* begin EXTRACTED TEXT *

The first thing I noticed about the gleaming new Porsche was the way it was parked–strategically straddling a disabled space and the one next to it — my parking space. But, instead of throwing a hissy fit, I calmly took out my car keys and gouged a continuous line along the entire side of the car. That is, after I surgically removed both windshield wipers and liberated the air from all four tires. So much for social and personal boundaries.
I suppose to some my reaction might have been a tad over the top for something as innocuous as stealing a parking space. But, it’s my space. It’s the one possession I brag about to all of my friends when they come over for holiday parties, funerals, and wakes.
In the Beginning, There Were Football Fields
Last estimates of the world population put 7.6 billion people duking it out over the 140 million inhabitable square kilometers left on the earth’s surface. That’s not including those who have already seen the future and opted to live in swamps or on the ocean floor. If you do the math, each and every man, woman and child gets 43,000 square feet–the equivalent of two American football fields–to do with whatever they please. But, there’s a problem.
Our two football fields aren’t necessarily static. Portions of them move around with us throughout the day. Whenever I fly on commercial airlines, I trade in 18 inches of the football fields I left at home for a crowded seat and a bag of stale pretzels–not including the fold-down tray and 14 inches of my overhead bin. The few times a year I go to the gym, I lay claim to 29 inches of a Stairmaster as my own–even if it’s just for 20 minutes. On my commute home, I hold dozens of lanes hostage with little regard for the blue-haired octogenarian I saluted with both my middle fingers.
Before We Had Space
Long before the first caveman ventured out of his lair, psychologists and sociologists argued about boundaries and guidelines for acceptable behavior. Over the next century, they conjured limits to what man should or shouldn’t accept as affronts to his physical, emotional and mental space, protecting him from being manipulated by others.
Fast forward to the Industrial Revolution. Early townies learned if they didn’t mind exchanging the joy of living on their beloved farms for miniscule hovels in dirty, noisy metropoles, they too, could be rewarded with horrendous working conditions and a supervisor who verbally assaulted them for failing to embrace a 14-hour work day.
Many urbanites learned how little patience they had for rules, laws and boundaries. Long before the days of law and order, if someone didn’t share your sentiments for their boundaries, they just shot you. End of discussion.
Venturing Out of Our Caves
Physical boundaries are everywhere. Some are natural and some are man-made. Like my parking space, they’re the hardest to acknowledge and the easiest to ignore.
Long before Grog the caveman ventured out of his hollow, the Pacific Ocean, Rocky Mountains and Sahara Desert kept him squirreled away safely in his allotted living space. Then he discovered if he stole one of his neighbor’s horses, he could transcend his boundaries, invading others’. But, when he arrived, he was flummoxed again. Owners of private properties built permanent structures with locked doors, segregated men’s and women’s restrooms, and fitting rooms at Macy’s. All designed to let transgressors know when they’ve trespassed into someone else’s space. So, how do you know where your space ends and another’s begins?
Excuse me, But You’re in My Personal Space
People all over the world move about within their own bubbles appropriately called their personal boundaries. It defines how, who, where and when other people are allowed to engage you. The easiest way to study the fluidity of personal space is to walk down a crowded Manhattan street during lunch hour. Tuned out, texting and jabbering on their cell phone, each person methodically slithers through the busy crowds, safely enveloped in their personal space, completely unaware of anyone else on the planet.

* end EXTRACTED TEXT *
* begin RECORDS SUPPLIED *

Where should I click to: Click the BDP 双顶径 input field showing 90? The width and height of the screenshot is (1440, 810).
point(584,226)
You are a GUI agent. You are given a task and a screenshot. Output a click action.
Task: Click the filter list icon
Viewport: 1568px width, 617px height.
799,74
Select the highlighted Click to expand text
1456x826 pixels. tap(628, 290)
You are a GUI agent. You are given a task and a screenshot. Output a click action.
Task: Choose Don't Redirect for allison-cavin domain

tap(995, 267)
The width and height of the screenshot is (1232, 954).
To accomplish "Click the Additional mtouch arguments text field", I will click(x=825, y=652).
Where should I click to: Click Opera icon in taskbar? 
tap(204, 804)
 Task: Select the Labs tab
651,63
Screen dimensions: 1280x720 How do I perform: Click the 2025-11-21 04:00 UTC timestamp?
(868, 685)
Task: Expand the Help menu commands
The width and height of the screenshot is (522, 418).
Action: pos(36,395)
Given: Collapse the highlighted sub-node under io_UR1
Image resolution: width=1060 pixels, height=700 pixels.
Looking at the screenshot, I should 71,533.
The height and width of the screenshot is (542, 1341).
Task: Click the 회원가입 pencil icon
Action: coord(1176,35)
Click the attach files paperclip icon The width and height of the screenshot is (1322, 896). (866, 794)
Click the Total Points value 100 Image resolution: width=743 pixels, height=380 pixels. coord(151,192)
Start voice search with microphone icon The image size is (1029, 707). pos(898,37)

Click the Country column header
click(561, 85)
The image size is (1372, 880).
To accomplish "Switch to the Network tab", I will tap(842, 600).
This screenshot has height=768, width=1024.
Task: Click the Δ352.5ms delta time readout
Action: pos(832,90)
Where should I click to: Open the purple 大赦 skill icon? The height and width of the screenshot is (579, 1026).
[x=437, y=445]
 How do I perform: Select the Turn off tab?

* end RECORDS SUPPLIED *

> _GIVEN PROBLEM A_:
From the personal space essay, print the stretch from "The first thing" through "funerals, and wakes.".
> _GIVEN PROBLEM B_:
Turn the paragraph of the personal space essay that begins "Our two football fields aren’t necessarily static" into a short list that keeps its main facts.
> _GIVEN PROBLEM C_:
List every section heading in the personal space essay.
The data entries are separate material, apart from the personal space essay.

> _SOLUTION A_:
The first thing I noticed about the gleaming new Porsche was the way it was parked–strategically straddling a disabled space and the one next to it — my parking space. But, instead of throwing a hissy fit, I calmly took out my car keys and gouged a continuous line along the entire side of the car. That is, after I surgically removed both windshield wipers and liberated the air from all four tires. So much for social and personal boundaries.
I suppose to some my reaction might have been a tad over the top for something as innocuous as stealing a parking space. But, it’s my space. It’s the one possession I brag about to all of my friends when they come over for holiday parties, funerals, and wakes.

> _SOLUTION B_:
- The two football fields of space aren't fixed. Parts of them move with the writer throughout the day.
- On commercial flights, the writer trades 18 inches of home space for a crowded seat and stale pretzels, plus the fold-down tray and 14 inches of overhead bin.
- On the few yearly gym visits, the writer claims 29 inches of a Stairmaster, even if only for 20 minutes.
- On the commute home, the writer holds dozens of lanes hostage, with little regard for a blue-haired octogenarian saluted with both middle fingers.

> _SOLUTION C_:
- In the Beginning, There Were Football Fields
- Before We Had Space
- Venturing Out of Our Caves
- Excuse me, But You’re in My Personal Space